Tchad : droits humains en 2026, entre répression et crises persistantes

Contexte politique et concentration du pouvoir

En 2025, le président Mahamat Idriss Déby a renforcé son emprise sur le pouvoir après sa réélection controversée en 2024, marquée par des irrégularités dénoncées par l’opposition. Les réformes constitutionnelles adoptées en 2025 ont supprimé la limite des mandats présidentiels et allongé leur durée de cinq à sept ans, permettant en pratique au dirigeant de se maintenir indéfiniment sous réserve d’élections régulières.

L’espace politique s’est considérablement réduit : Succès Masra, figure majeure de l’opposition, a été arrêté puis condamné à vingt ans de prison pour son rôle présumé dans des violences intercommunautaires. Des militants, membres de son parti et journalistes ont subi des pressions, des arrestations et des intimidations, tandis qu’une loi d’amnistie a effacé les poursuites liées aux violences de 2022, bloquant toute avancée vers la justice.

Violences intercommunautaires et crises humanitaires

Les tensions entre éleveurs nomades et agriculteurs sédentaires ont persisté dans le sud et l’est du Tchad en 2025, causant des dizaines de morts et exacerbant les déplacements de populations. Ces conflits, aggravés par la pression démographique et les changements climatiques, s’ajoutent aux défis posés par l’afflux de réfugiés en provenance du Soudan voisin. Les inondations de fin 2024-début 2025 ont par ailleurs plongé le Tchad parmi les pays les plus touchés de la région, aggravant l’insécurité alimentaire.

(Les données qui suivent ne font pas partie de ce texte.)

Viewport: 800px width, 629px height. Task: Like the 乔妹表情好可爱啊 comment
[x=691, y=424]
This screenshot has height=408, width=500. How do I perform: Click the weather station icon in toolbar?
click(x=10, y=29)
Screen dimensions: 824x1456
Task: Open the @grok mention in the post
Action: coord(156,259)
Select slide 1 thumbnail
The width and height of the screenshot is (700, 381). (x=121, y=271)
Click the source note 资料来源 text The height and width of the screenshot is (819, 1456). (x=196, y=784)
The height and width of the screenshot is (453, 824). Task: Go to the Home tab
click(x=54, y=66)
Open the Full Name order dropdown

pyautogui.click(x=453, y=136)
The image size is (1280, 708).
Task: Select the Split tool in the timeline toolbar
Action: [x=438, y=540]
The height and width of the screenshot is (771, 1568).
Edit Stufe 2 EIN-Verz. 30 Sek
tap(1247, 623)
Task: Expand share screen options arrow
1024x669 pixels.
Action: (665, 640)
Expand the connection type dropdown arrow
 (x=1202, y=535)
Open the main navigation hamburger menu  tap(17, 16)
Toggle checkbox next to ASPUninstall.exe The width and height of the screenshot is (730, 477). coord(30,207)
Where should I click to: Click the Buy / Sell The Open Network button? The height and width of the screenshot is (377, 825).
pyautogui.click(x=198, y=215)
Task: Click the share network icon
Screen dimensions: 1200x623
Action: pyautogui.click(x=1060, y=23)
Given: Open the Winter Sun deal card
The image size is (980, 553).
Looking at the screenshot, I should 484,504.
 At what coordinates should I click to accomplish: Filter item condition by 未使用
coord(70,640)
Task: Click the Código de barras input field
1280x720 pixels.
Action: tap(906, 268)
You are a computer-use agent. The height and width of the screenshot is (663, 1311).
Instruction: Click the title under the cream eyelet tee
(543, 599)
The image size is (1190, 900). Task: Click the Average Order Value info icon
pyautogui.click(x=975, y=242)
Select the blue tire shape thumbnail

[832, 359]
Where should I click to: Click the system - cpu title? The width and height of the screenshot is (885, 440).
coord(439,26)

En mai 2025, à Mandakao (Logone-Occidental), un litige foncier a dégénéré en affrontements meurtriers : 41 morts et six blessés ont été recensés. À Orégomel (Mayo-Kebbi Ouest) en juin, des violences entre éleveurs et agriculteurs ont fait 17 victimes, dont des femmes et des enfants. Dans l’est, à Molou (Ouaddaï), des affrontements intertribaux ont causé une vingtaine de morts et seize blessés en juin.

Neutralisation de l’opposition et répression judiciaire

L’arrestation de Succès Masra en mai 2025, accusé d’incitation à la haine et de complicité de meurtre via les réseaux sociaux, a été suivie d’un procès expéditif. Condamné à vingt ans de prison et à une amende d’un milliard de francs CFA, il a vu ses coaccusés subir le même sort. Cette décision, jugée politique, a étouffé toute velléité de dissidence et violé l’accord de Kinshasa de 2023, qui garantissait sa liberté et celle de son parti.

D’autres figures de l’opposition ont été ciblées : le décès de Yaya Dillo lors d’une opération des forces de sécurité n’a donné lieu à aucune enquête, tandis que des proches du défunt, détenus sans procès, ont été libérés en décembre 2024. Robert Gam, dirigeant d’un parti d’opposition, a été libéré après huit mois de détention arbitraire. En septembre, deux opposants en exil, Makaila Nguebla et Charfadine Galmaye Saleh, ont été déchus de leur nationalité tchadienne.

Sécurité et justice : des manquements persistants

Aucune enquête n’a été ouverte en 2025 concernant les tirs de célébration de 2024 ayant causé la mort d’au moins onze personnes, dont des enfants. De même, les circonstances de la mort de Yaya Dillo restent floues. Deux journalistes, Olivier Monodji et Mahamat Saleh Alhissein, ont été arrêtés pour des liens présumés avec le groupe Wagner avant d’être libérés en juillet, après des mois de détention arbitraire.

Droits LGBTQ+ : un cadre juridique répressif

Le Code pénal tchadien, dans son article 354, criminalise les relations homosexuelles, punies de deux ans d’emprisonnement et d’une amende pouvant aller jusqu’à 500 000 francs CFA. Cette disposition maintient une discrimination systémique envers les personnes LGBTQ+, en contradiction avec les normes internationales des droits humains.